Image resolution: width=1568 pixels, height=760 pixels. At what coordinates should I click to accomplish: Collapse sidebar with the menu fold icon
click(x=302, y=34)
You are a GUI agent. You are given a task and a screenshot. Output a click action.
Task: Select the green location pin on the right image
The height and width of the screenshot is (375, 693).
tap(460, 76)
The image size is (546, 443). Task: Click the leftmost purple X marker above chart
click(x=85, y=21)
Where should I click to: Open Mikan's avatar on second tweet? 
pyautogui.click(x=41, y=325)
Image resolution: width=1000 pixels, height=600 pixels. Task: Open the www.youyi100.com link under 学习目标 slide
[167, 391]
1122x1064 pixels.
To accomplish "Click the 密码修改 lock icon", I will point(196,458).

|---|

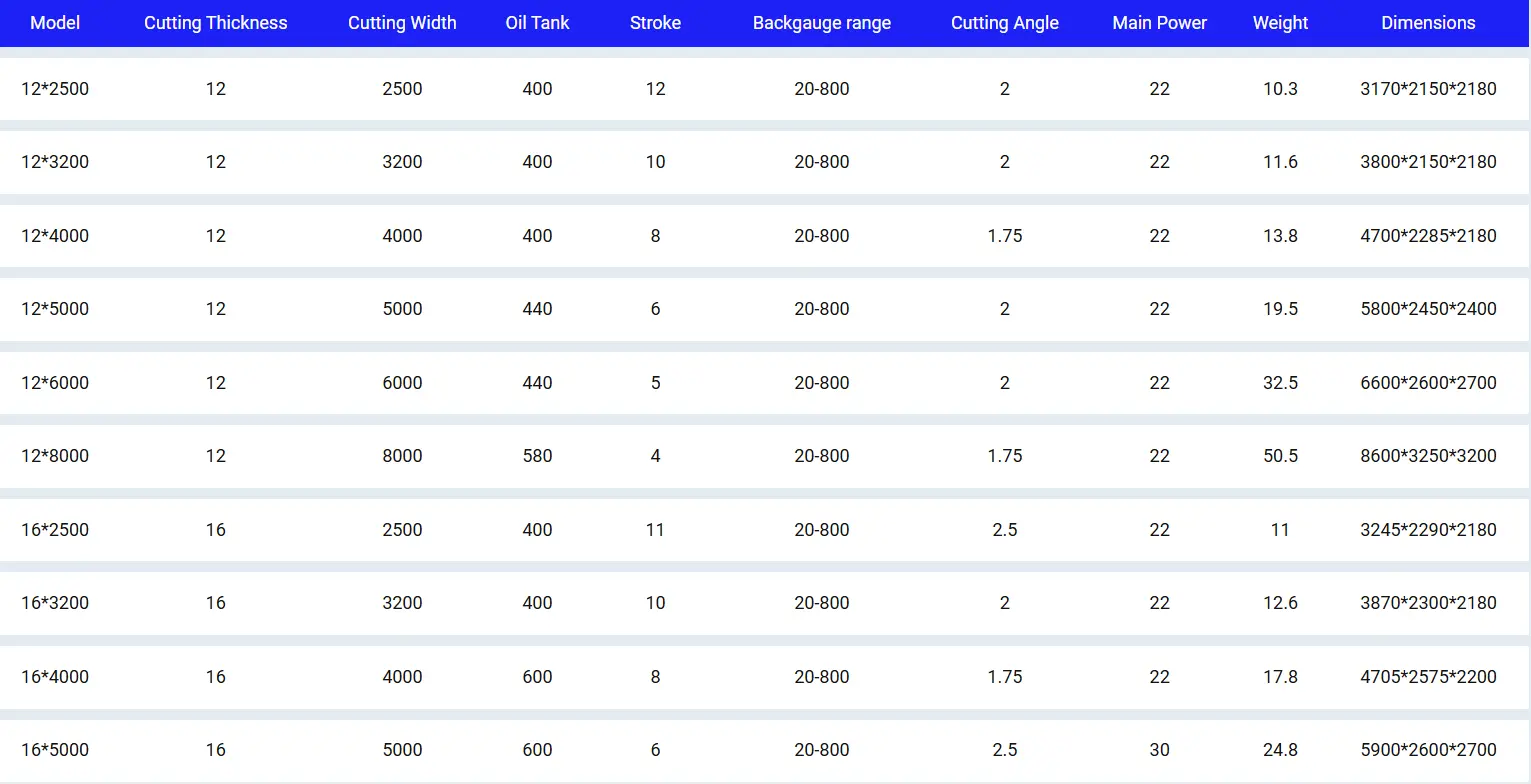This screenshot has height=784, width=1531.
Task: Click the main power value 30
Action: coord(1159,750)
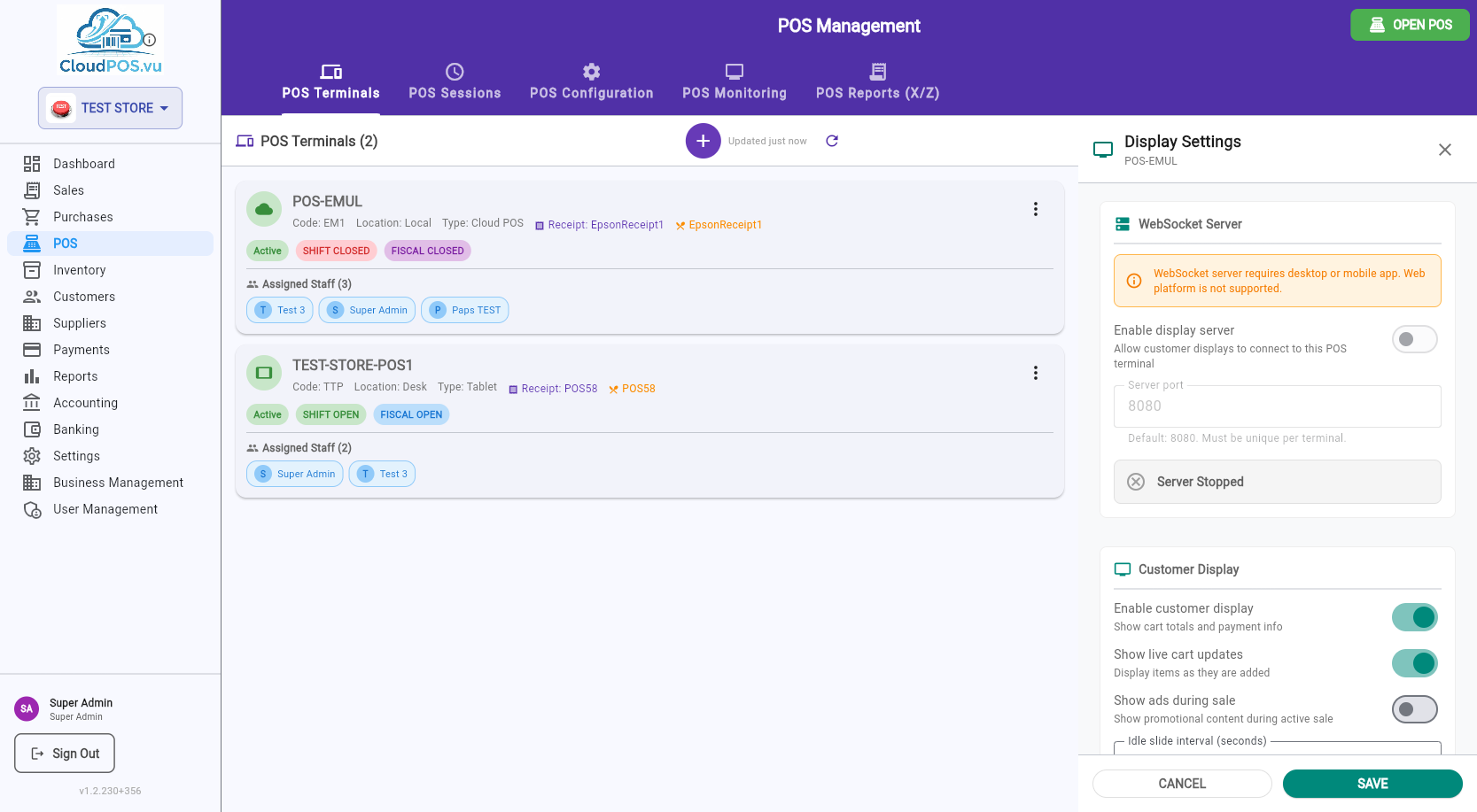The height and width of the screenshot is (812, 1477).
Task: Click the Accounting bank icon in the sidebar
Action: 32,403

|---|

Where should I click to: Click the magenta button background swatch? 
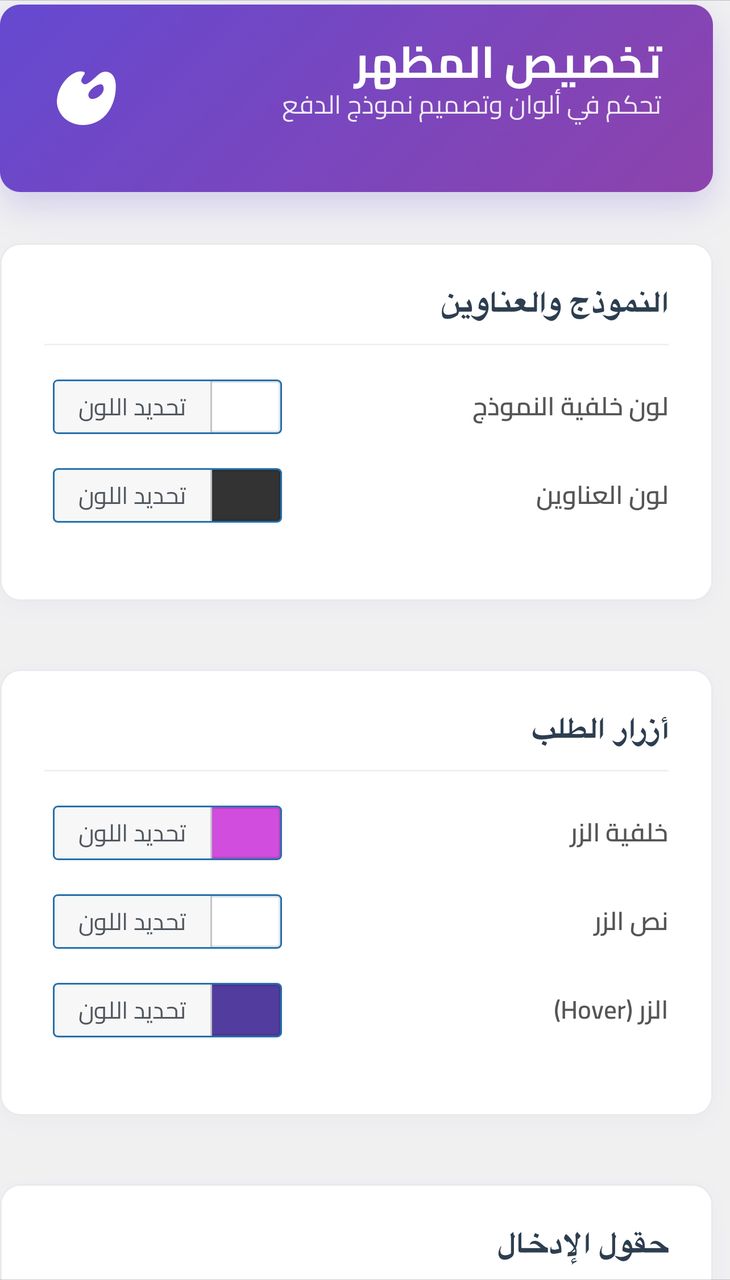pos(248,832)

|---|

Objective
Rewrite the records from the line containing "Image resolution: width=1568" through the line containing "I will point(196,458).", keeping every request, and scale each answer coordinate by 1.45, rounding to the nearest whole number with halves rounded up. Leave all other numbers unchanged.

Expected answer
Image resolution: width=1568 pixels, height=760 pixels. At what coordinates should I click to accomplish: Collapse sidebar with the menu fold icon
click(x=438, y=49)
You are a GUI agent. You are given a task and a screenshot. Output a click action.
Task: Select the green location pin on the right image
The height and width of the screenshot is (375, 693).
tap(667, 110)
The image size is (546, 443). Task: Click the leftmost purple X marker above chart
click(x=123, y=30)
Where should I click to: Open Mikan's avatar on second tweet? 
pyautogui.click(x=59, y=471)
Image resolution: width=1000 pixels, height=600 pixels. Task: Open the www.youyi100.com link under 学习目标 slide
[242, 567]
1122x1064 pixels.
To accomplish "Click the 密码修改 lock icon", I will point(284,664).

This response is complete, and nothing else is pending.